初冬的早晨,银杏金色的叶子飘飘洒洒落在三塔湾的绿地里,枇杷树却长出了毛茸茸的淡黄色花蕾。初夏的枇杷实在诱人,却不知枇杷树孤傲地在满地寒霜时孕育着花蕾,承受着寒风,伴随着严霜,那白中泛黄的小花渐渐绽放,给天凝地闭的冬日带来了新春的气息。枇杷花既不艳丽更不张扬,虽经受着风雨、寒霜、冰雪的磨砺,却不会刻意向人们展示它特有的风采。立春过后,其他树木花草在温馨的春风抚慰下发芽、长叶、开花,它却在花的凋零中默默结着初夏的果实。
春暖花开,万物复苏之时,枇杷树又一次长出了新叶。与秋天不同的是,伴随着阳光,沐浴着春雨,树上已经有青青圆圆的小枇杷了。春风拂面,小枇杷在阳光下悄无声息地生长着。到了暮春初夏时节,金黄的果实则挂满了枝头。这是夏天的味道。
立夏过后,枇杷渐渐变黄,我的老同事洪亮邀我去他老家尝鲜。他老家在塘栖古镇对岸,只隔一条大运河。站在枇杷树下,望着挂满枝头的枇杷,真不知如何下手。洪亮告诉我,同一棵果树不仅要挑果粒大的,还要选阳光照得到的,这样的果实会更甜一些。我们拎个竹篮,边摘边吃,待舌尖过足了瘾,再往竹篮里放。直到篮子放不下,才依依不舍往回走。

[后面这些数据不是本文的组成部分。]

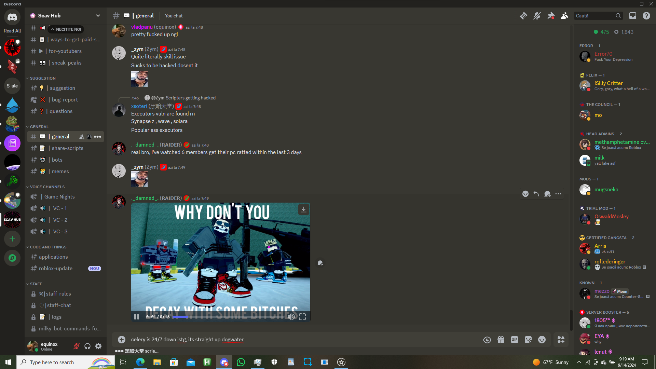Collapse the SUGGESTION category
656x369 pixels.
[42, 78]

晶莹剔透的枇杷吃在嘴里,酸甜可口,别有一番滋味。我喜欢枇杷,不仅喜欢它金黄鲜甜的果实,还有凌寒而开的小花、翠绿厚实的叶子。我赞美枇杷,不仅因为它不为寒霜折腰,不向朔风低头的坚毅刚强,更有它春夏秋冬的默默付出。